**PROVIDED PASSAGE**.
Monday, January 27, 2020

Family visitors this week!!



I have been blessed to have my sister, Peggy, and her husband, Claude, come to visit me this week.  They arrived Sunday morning.  I’m sure that they were tired after the 13 hour flight to get here, but I didn’t give them a chance to rest.  We hit the ground running!!



After Sacrament Meeting we headed north to begin a 3 day excursion of Northland.  We arrived in Whangarei early enough that we were able to go to Whangarei Falls before dinner and settling in for the night.




Monday morning we went to Kiwi North Museum for a look at the kiwis and a tour around the museum and grounds.


Kiwis are nocturnal.   The habitat is kept dark so the kiwis will come out of their burrows and we can see them.
Difficult to get a picture.  No flash allowed.

The tuatara

We were able to join a group of students on a field trip to learn about the tuatara

There are beautiful flowers and trees on the grounds of the museum.  Because I have posted
before about this museum, I have not added a lot of pictures

This pine tree is unusual.  The needles seem to form in balls toward the ends of the branches giving it a “puff ball” look

I had invited Sisters Keily and Huston to lunch with us but they insisted that they wanted to treat us to lunch instead, so we met them at Town Basin Park where we enjoyed a delicious picnic lunch.  What thoughtful sisters!!!



After lunch we drove to Waiomio Glowworm Caves.  Photos are not allowed in the caves but it is quite spectacular to see the light of the worms.  It looks like the Milky Way on the ceiling of the cave among the stalactites and stalagmites.  I wrote about the cave and the glowworms in a September blog when my son visited me so I won’t go into detail again. 

At the entrance to the cave

You enter the cave on one side of the mountain and exit on the other side.  To return to the car park, you cross over the top of the mountain which is a beautiful bush walk.


There are a lot of huge, uniquely shaped boulders on the walk across the mountain





Our stop for the night was in Kaitaia.  After checking into our room and eating dinner, we went to 90 Mile Beach to watch the sunset.




Tuesday morning we drove to Cape Reinga which is the northern most tip of New Zealand.  At that point the Pacific Ocean and the Tasman Sea merge together.  You can see where they merge by the whirlpools and the difference in the color of the water.







After out excursion at the cape, we drove to Paihia which is a village on the Bay of Islands. 

I was focused on my driving  LOL!    It looks as though I am the passenger by USA standards but I am the driver.

We were stopped on the road to wait for the sheep to be herded into a pasture/corral.

We arrived in Paihia, checked into our motel, had BBQ yummy ribs and chips and walked about the town for a little sightseeing before turning in for the night.

Peggy said I could post this “silly” picture of her if I would post the pic of me driving.
(Don’t like my double chin profile.)

I have been to Paihia many times but never really noticed this church before.  It is quite pretty “in person”

Wednesday morning be boarded a boat for a cruise around the Bay of Islands to the Hole in the Rock. 



We had a BBQ lunch on Urupukapuka which is the largest of the 144 islands in the Bay of Islands.  We hiked around the island for a bit before boarding to continue the journey to the Hole in the Rock.

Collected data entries
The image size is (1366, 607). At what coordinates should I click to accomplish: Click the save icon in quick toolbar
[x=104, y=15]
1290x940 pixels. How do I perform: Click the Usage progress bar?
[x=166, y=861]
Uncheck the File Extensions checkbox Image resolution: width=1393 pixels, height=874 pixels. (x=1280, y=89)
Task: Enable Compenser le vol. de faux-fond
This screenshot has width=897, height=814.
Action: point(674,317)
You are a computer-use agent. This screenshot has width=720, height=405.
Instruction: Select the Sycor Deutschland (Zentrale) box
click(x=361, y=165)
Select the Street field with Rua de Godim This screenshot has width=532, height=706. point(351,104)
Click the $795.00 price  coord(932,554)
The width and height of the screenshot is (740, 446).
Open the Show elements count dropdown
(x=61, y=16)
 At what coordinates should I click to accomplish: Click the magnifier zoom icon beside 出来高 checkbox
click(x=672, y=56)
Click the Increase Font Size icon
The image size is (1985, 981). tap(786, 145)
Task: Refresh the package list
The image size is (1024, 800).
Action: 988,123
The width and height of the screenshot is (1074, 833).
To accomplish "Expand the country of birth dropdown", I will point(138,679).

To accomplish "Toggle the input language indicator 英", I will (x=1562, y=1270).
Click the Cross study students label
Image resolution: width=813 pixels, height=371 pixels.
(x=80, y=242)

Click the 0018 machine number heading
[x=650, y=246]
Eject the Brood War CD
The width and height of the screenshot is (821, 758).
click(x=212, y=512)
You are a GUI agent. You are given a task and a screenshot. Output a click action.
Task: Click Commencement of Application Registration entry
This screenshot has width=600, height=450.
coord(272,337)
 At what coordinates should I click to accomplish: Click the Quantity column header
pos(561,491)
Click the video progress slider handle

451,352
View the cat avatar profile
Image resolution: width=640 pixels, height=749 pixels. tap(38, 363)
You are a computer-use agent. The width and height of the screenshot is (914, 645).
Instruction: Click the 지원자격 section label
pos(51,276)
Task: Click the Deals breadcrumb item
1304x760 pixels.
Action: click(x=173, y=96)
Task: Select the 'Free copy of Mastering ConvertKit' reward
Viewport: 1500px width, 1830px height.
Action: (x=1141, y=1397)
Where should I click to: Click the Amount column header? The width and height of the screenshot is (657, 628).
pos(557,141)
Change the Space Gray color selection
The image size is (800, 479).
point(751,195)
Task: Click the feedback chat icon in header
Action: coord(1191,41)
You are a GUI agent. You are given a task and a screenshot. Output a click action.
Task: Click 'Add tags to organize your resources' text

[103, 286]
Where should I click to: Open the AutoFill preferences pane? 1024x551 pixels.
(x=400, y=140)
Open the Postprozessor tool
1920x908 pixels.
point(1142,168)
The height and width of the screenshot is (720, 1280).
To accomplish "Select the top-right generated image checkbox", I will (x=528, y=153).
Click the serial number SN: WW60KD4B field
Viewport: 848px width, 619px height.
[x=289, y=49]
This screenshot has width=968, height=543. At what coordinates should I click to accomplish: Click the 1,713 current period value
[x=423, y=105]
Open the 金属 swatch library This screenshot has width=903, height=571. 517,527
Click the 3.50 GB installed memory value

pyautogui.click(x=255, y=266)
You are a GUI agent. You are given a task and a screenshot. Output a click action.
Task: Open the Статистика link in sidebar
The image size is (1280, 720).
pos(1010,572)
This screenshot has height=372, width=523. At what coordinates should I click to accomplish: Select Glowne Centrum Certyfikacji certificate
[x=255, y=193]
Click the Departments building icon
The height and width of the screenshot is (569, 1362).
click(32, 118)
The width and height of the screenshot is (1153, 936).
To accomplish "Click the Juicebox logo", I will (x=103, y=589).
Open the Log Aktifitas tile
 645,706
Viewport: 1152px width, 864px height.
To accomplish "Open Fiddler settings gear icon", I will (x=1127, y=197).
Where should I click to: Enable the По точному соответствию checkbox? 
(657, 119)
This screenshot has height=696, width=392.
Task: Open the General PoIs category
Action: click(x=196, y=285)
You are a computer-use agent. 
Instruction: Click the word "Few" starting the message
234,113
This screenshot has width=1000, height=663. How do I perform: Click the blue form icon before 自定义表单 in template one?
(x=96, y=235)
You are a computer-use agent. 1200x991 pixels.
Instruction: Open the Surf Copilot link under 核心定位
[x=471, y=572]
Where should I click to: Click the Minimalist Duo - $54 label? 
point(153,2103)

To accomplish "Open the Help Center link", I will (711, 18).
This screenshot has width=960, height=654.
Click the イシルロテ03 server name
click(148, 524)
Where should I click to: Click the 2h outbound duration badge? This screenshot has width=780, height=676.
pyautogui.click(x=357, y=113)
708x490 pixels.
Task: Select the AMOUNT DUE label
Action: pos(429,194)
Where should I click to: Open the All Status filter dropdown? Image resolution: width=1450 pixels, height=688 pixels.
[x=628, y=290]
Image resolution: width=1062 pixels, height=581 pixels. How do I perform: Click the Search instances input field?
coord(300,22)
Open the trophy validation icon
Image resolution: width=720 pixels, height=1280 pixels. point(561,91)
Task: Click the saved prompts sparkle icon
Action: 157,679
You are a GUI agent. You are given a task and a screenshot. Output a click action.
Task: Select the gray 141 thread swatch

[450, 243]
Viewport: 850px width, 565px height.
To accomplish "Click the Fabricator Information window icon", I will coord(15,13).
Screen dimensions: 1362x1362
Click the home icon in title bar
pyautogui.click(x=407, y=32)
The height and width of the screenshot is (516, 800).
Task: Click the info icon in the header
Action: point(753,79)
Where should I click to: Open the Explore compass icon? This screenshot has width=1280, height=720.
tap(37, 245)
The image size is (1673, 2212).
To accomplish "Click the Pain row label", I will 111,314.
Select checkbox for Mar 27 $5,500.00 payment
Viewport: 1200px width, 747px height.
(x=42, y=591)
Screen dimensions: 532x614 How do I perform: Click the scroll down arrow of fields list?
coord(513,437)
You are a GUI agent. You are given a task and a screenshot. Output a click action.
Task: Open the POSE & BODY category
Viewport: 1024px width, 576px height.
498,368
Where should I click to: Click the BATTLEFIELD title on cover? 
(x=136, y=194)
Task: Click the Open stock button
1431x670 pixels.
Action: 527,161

**EXERCISE TASKS**.
(a) Edit the family visit post: write out everything from "Family visitors this" down to "museum and grounds." again, swapping "Kiwi North Museum" for "the kiwi museum".
(b) Pick up the family visit post after its last sentence and continue it.

**ANSWERS TO THE EXERCISE**.
(a)
Family visitors this week!!



I have been blessed to have my sister, Peggy, and her husband, Claude, come to visit me this week.  They arrived Sunday morning.  I’m sure that they were tired after the 13 hour flight to get here, but I didn’t give them a chance to rest.  We hit the ground running!!



After Sacrament Meeting we headed north to begin a 3 day excursion of Northland.  We arrived in Whangarei early enough that we were able to go to Whangarei Falls before dinner and settling in for the night.




Monday morning we went to the kiwi museum for a look at the kiwis and a tour around the museum and grounds.

(b)
There were sheep on the island.  We were told that they are there for a purpose.
They are New Zealand lawn mowers.

Gorgeous bright flowers



Last time I took this cruise with some of the senior missionaries, we sailed through the hole.  This time the sea was too rough to sail through.  We did see some whales in one of the bays.


Cape Brett Lighthouse on one of the islands near the Hole in the Rock

After the cruise we returned to Takapuna. On our way back, we stopped in Whangarei at Claphams National Clock Museum.  It was there that I learned about horology and decided that my husband, Kay, was a horologist.  Horology is the art or science of making timepieces or of measuring time.

Claphams National Clock Museum

Lovely colorful flowers around the square at the clock museum


At the museum you could see clocks of every variety from
grandfather clocks to wrist watches and novelty clocks.




Kay’s love of clocks began I believe when he inherited his grandparents wedding clock from his Aunt Katie.  The clock hangs in our parlor in a place of honor.  Inside the clock is the feather and a piece of his grandmother’s apron that she used to clean and oil the clock.  Kay always kept it in working order.  It is a cherished possession.   We also have a small, electric mantel clock that belonged to Kay’s parents.

Whenever we traveled, we would go to flea markets, garage sales or antiques stores and often returned home with an antique clock or two.  It is a chore to wind those clocks so they are not often chiming all at once.  In my kitchen I have a school house regulator clock that I kept wound and running.  My daughter, Deanne, told me that Rory, my granddaughter, reminds her daddy to wind that clock when it stops, so the tradition continues. 

I have so many clocks in my home that you wouldn’t believe it.  However, I don’t have as many as Claphams has.  It was a delight to see all of the clocks.  As we walked through the museum, I’m sure Peggy and Claude grew tired of hearing me exclaim:  “I have one of those!”

Kay fiddled with clocks and time pieces.  We went to clock shops and he learned how to clean and set the clock movements.  He could spend hours in his shop adjusting and cleaning the works of the clocks as well as re-finishing the outside of the clocks if they were wooden as most of them were.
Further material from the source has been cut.